'Technologies of Hope & Fear' recognised with a Prix Ars Electronica Honorary Mention

2 minutes read | First published: July 22, 2021
Two human faces look in opposite directions, against a backdrop of
abstract pink and blue shapes and concentric circles

Hundreds of data-driven technologies have been developed or adapted in response to the global COVID-19 pandemic. The Technologies of Hope & Fear project looks at a curated selection of 100 such technologies, ostensibly designed to observe, sense, mitigate or modify the behaviour of the coronavirus and its (potential) carriers. Some of these products are new, whilst others reapply existing technology for new purposes; some operate at a planetary scale, others at the level of a single individual. Yet all of them raise the question: do these techno-solutions succeed in controlling the virus – or only controlling the host?

This interactive research project presents each of the ‘100 Responses to the Pandemic’, as well as the companies behind them, to show what types of information they gather and use. The project divides these technologies into four main categories: observing, sensing, mitigating and modifying. They represent only a cross-section of the hundreds researched by Tactical Tech, both familiar and unfamiliar, from fertility tracking to cough detection, from heat-detecting drones to quarantine bracelets. Technologies of Hope & Fear breaks new ground by going far beyond the perspectives of surveillance and privacy to consider the visual narratives and justifications used by these companies, and thus the ‘new normal’ to which they explicitly or implicitly aspire.

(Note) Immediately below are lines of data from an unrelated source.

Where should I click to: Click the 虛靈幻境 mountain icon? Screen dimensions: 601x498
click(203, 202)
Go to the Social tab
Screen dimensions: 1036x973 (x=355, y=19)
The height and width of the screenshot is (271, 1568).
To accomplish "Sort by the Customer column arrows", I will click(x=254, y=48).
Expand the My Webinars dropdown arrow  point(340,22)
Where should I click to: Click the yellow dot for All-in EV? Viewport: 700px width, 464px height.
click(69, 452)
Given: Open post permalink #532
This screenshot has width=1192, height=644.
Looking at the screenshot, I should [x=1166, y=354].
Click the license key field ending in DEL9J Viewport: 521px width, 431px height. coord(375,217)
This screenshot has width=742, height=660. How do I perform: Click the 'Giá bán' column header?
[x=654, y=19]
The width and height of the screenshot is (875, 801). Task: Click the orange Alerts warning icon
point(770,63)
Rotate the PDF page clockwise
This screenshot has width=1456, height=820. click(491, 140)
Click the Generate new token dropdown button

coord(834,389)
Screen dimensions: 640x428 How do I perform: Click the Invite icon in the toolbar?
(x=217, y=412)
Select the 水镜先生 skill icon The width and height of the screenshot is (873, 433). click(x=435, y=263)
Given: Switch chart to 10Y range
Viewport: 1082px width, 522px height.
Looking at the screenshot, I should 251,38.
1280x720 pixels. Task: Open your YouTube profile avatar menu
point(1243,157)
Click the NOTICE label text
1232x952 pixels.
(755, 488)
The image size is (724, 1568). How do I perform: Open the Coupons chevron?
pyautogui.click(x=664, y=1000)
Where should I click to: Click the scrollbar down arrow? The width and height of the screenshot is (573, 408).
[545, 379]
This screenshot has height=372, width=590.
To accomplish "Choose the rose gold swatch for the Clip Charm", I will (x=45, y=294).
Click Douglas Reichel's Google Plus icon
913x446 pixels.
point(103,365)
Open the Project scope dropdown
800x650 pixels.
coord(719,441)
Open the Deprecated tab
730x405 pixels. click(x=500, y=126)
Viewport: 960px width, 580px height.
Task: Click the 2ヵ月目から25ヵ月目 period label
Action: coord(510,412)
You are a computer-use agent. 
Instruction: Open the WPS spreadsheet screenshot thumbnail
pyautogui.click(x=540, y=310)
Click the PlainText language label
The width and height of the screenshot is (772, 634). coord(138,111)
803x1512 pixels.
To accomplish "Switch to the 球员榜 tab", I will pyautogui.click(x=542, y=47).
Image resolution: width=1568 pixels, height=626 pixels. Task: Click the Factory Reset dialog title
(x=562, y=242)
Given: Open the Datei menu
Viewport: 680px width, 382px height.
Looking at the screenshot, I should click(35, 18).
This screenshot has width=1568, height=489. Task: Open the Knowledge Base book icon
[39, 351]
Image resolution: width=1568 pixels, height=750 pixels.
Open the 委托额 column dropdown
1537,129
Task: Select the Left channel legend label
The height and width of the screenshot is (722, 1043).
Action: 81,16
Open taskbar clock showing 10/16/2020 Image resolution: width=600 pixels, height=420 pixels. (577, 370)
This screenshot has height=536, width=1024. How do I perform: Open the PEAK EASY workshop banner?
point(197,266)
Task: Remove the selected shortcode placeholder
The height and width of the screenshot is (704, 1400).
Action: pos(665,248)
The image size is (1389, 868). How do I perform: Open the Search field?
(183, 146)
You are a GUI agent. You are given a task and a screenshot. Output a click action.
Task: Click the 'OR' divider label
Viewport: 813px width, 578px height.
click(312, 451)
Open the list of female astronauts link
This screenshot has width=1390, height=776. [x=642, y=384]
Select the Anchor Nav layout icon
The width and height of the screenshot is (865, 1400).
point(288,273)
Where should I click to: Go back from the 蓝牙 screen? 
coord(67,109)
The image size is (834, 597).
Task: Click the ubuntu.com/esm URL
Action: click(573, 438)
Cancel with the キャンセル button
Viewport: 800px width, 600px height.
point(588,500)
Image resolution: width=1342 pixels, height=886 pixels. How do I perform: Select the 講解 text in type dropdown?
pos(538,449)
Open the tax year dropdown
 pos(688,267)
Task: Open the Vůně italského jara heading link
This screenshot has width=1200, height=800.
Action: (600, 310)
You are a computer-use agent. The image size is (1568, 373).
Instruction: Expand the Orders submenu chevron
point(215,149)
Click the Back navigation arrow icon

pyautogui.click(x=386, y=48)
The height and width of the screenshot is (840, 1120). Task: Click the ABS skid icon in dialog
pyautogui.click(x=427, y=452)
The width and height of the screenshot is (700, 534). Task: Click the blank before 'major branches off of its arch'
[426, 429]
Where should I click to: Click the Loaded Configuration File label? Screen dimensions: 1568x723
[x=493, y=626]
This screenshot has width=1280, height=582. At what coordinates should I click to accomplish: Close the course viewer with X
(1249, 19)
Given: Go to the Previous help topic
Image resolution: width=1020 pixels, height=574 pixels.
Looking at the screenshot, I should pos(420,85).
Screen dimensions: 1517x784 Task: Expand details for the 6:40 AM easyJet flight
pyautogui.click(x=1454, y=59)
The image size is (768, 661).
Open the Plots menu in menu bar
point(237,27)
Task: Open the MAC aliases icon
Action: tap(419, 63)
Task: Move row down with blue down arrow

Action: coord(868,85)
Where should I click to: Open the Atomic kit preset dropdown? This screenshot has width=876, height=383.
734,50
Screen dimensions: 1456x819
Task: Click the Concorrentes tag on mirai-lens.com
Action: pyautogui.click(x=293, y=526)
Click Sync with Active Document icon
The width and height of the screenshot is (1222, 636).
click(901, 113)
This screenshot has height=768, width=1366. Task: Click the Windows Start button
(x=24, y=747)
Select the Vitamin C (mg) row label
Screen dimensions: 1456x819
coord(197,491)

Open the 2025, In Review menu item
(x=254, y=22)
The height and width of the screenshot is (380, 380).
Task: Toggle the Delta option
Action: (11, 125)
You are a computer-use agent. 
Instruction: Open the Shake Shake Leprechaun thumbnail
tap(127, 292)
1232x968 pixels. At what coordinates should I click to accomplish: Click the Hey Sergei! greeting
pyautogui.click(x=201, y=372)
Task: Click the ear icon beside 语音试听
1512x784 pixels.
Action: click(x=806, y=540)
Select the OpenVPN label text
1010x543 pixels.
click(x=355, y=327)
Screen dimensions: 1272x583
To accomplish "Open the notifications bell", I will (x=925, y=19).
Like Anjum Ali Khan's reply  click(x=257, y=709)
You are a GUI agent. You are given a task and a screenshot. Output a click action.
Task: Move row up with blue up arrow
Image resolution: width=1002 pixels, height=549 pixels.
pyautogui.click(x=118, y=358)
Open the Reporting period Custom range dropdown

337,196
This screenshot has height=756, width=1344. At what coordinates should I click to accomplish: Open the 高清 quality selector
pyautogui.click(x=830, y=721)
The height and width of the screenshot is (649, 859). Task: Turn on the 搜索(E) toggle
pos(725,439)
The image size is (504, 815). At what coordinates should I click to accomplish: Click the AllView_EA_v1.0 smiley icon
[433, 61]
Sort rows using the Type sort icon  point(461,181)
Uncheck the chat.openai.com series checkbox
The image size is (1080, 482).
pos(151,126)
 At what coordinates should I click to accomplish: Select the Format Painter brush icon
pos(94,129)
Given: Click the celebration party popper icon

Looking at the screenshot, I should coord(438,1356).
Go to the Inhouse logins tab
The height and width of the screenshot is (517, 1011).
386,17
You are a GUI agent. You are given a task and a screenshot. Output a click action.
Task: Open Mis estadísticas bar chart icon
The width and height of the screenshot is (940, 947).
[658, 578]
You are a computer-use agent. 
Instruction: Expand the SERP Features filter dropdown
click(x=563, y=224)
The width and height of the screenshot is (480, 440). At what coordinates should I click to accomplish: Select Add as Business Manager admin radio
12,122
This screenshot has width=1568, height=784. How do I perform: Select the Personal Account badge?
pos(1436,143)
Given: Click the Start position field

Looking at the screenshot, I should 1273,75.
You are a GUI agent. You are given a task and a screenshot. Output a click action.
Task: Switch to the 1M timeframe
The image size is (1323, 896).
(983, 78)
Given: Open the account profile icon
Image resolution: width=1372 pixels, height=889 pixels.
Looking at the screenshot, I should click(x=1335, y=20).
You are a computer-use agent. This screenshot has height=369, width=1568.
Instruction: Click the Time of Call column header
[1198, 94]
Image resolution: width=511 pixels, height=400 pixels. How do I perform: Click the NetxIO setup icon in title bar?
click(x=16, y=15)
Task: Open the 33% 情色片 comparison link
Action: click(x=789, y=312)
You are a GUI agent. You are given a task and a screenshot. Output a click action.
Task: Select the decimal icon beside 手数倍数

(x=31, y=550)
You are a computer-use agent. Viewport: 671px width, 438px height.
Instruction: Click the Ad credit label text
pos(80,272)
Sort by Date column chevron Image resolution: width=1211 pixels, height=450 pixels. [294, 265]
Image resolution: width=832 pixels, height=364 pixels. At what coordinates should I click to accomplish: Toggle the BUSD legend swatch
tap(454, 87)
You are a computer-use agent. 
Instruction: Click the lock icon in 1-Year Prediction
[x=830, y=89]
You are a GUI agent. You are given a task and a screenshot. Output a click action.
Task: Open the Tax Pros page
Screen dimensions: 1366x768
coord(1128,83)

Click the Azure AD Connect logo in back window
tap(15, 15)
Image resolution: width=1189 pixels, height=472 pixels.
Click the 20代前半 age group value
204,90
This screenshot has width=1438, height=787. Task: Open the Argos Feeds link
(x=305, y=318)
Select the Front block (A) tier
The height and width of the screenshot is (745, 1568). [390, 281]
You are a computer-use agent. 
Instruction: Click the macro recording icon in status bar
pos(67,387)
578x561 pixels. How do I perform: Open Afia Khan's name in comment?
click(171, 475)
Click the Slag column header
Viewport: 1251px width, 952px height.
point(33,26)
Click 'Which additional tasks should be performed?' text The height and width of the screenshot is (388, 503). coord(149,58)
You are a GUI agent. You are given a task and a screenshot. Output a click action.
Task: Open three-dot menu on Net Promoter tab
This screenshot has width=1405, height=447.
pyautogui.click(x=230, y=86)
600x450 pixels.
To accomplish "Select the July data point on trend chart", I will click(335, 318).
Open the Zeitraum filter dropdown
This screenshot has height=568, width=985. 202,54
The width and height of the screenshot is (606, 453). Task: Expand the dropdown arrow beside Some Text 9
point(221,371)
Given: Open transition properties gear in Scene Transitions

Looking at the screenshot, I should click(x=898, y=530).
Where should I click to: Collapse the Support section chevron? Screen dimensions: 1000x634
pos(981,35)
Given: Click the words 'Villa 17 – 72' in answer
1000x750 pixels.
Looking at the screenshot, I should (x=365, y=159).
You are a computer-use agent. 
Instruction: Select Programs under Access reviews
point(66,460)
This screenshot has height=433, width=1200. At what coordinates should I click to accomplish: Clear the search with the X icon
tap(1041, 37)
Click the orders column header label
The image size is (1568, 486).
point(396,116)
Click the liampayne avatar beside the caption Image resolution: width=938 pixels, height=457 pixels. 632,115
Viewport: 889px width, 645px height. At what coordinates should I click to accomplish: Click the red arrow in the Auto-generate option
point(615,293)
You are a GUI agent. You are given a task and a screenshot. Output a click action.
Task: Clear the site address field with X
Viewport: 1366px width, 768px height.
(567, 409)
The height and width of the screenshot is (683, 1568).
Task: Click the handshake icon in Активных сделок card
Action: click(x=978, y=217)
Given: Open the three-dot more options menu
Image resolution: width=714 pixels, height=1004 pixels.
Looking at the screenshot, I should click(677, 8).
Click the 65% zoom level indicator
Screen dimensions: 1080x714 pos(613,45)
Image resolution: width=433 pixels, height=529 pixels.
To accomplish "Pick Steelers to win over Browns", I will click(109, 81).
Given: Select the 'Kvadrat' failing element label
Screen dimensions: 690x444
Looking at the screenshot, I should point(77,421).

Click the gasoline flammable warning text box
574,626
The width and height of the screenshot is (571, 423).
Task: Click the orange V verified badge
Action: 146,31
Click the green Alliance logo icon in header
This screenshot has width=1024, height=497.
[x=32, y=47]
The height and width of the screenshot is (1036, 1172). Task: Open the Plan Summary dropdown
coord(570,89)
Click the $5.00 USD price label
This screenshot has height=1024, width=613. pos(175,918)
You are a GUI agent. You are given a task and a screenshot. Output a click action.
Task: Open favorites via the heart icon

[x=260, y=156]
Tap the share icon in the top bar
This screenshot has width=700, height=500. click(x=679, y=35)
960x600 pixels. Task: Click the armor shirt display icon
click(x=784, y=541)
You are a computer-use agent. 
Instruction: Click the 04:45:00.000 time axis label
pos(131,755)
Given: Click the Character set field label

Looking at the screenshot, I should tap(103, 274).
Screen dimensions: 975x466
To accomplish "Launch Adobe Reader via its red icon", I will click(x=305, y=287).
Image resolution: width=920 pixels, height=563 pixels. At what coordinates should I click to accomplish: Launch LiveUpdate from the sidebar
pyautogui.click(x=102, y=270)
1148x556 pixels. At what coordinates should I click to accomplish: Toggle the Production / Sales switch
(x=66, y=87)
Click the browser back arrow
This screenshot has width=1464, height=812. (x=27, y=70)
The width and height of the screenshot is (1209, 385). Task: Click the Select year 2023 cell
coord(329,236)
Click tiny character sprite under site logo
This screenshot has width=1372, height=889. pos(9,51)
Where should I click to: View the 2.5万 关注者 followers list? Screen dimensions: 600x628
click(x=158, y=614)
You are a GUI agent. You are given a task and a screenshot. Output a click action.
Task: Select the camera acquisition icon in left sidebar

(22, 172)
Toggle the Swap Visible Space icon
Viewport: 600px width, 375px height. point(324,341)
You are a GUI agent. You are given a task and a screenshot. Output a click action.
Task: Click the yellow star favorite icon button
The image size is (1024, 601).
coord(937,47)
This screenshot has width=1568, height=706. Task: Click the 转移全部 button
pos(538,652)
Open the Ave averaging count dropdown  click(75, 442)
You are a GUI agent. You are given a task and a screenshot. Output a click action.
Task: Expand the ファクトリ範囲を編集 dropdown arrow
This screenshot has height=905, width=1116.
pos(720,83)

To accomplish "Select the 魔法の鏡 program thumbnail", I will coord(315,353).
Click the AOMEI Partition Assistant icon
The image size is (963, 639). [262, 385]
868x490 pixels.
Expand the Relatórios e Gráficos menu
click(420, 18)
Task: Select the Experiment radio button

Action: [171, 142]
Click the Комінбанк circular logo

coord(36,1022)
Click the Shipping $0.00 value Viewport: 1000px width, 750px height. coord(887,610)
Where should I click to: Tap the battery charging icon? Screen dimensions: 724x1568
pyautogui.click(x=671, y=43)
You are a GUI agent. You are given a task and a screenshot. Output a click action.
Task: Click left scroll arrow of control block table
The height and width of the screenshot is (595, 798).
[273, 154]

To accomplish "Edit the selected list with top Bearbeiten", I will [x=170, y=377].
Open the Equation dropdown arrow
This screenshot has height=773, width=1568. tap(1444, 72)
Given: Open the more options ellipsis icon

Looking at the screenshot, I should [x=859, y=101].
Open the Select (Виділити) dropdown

Start exploring them here!

As well as presenting selected pandemic products, Technologies of Hope & Fear also looks at the broader themes and dilemmas created by the rapid explosion of pandemic technology into almost all aspects of our lives. What are the consequences of normalising the behavioural and biometric intelligence industry? What are the implications of the pandemic pivot, where technology is repackaged for very different purposes than those for which it was originally designed? And where is the line between public good and private interest, between safety and surveillance, between hope and fear? You can read the full analysis here.

Ultimately this data set offers, for the first time, the opportunity to explore the narratives, visions and worldviews of pandemic products and the companies behind them – but also of their clients, from governments to corporations to other institutions, and thus the future which they espouse.

The 'Technologies of Hope & Fear' project received an Honorary Mention in the frame of the Prix Ars Electronica.